With neurology practices facing ever narrowing profit margins, diversifying sources of income becomes increasingly important. One popular way to do this is by adding clinical trials to your practice – it can be lucrative and rewarding, says Dr. David Weisman.
But Weisman also urges caution before taking the plunge. Clinical trials can be hard in ways you may not realize.
Weisman, a practicing neurologist just outside of Philadelphia, founded the Clinical Trial Center at Abington Neurological Associates in 2008. When he started the center, he says, he didn’t really know how to build a trial center, and he didn’t know it was going to take off.
“But I knew how to do trials, thanks to my fellowship,” he adds. “I thought that it would be good because it is a very moral and ethical thing to do; we are trying to beat Alzheimer’s disease.”
He still directs the center and is currently running about 40 drug trials (the COVID-19 pandemic notwithstanding).
“It’s been terrific because we’ve helped develop new treatments in MS and stroke and we’ve had some wins in Parkinson’s disease, and in dementia with psychosis,” Weisman says. “We are part of that. We show the data that these interventions and medications have benefits. So, we get to be part of something really big and that’s exciting.”
Being a part of clinical trials can also, ultimately, be a good source of income. Once you’ve built it, says Weisman, “it is definitely lucrative.” But that might not be enough.
“I used to think when I was out of my fellowship, every doctor should open up a side business doing clinical trials,” he adds. “But now I see a bunch of doctors, who I really love and respect as doctors, who just don’t have all the components to be able to do this.”

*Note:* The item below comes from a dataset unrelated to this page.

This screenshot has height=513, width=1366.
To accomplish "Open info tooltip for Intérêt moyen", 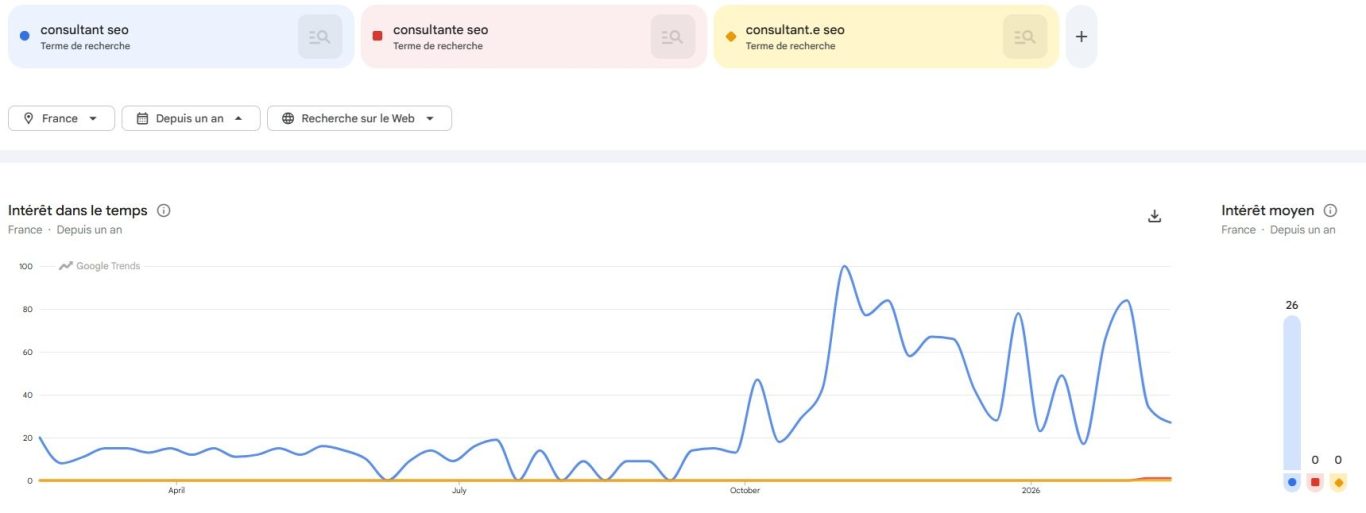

One of those components is a certain level of commitment and dedication to advancing the field as a whole. This means seeing beyond the individual patient, and not all doctors can — or would want — to do that.
“If you get a subject into a trial, even if you believe in the medication or whatever the intervention is, it might not work, or they might be getting placebo. These are people who are right in front of you, and you have to look them in the eye when the informed consent is going on and during the trial when things go wrong,” Weisman says. “It really hits home when you see some of the sacrifices that the subjects make, and their caregivers. They are putting their lives on the line in this fundamental way. It’s truly incredible.”

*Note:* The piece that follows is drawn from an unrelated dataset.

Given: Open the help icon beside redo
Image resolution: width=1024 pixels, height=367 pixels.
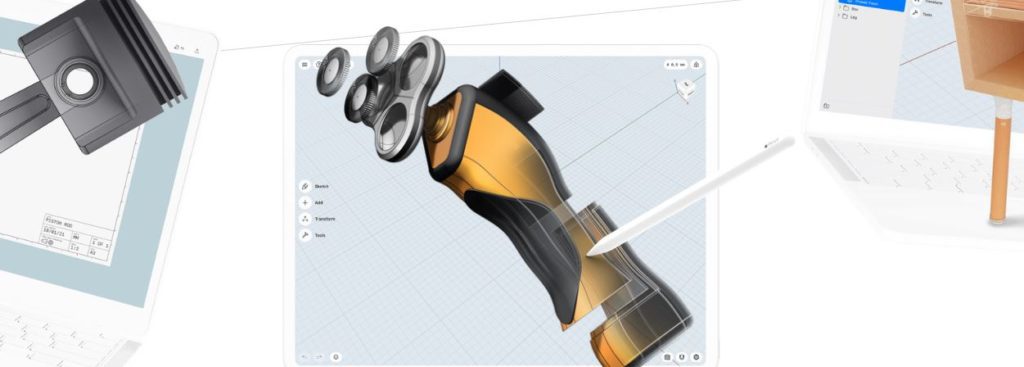Looking at the screenshot, I should pos(336,357).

This view toward the greater good is something Weisman hears from his patients all the time. It resonates with him and keeps him motivated when things get hard. If you want your focus to remain solidly on the patient in front of you, (and that’s the doctor Weisman says he would want for himself) then clinical trials might not be for you.
It is also important to have the right temperament and a certain level of diligence. You also need to have “a belief structure that aligns with pharma. It’s not ego-driven,” he says. “You’re not doing your chest-pumping research that you get to brag about. You are not going to be a Dr. Oz. If that’s your temperament, then don’t do this.”
Starting a clinical trial center is also a lot of work and takes an initial investment that can take years to pay off.
“If someone wants to do this just for the money – and I have no problem with that, by the way – [but] in isolation, that is not sufficient to do it,” Weisman says.
Working harder clinically, getting an infusion center, or doing more legal work have more pure income potential and they’d probably be the easier thing to do, he adds.
There are some serious stop signs in place that you should pay attention to if you are thinking about adding clinical trials to your practice. But the rewards can be great too, and not just financially, Weisman says. Sometimes knowing who shouldn’t do something shines the best light on the people who should.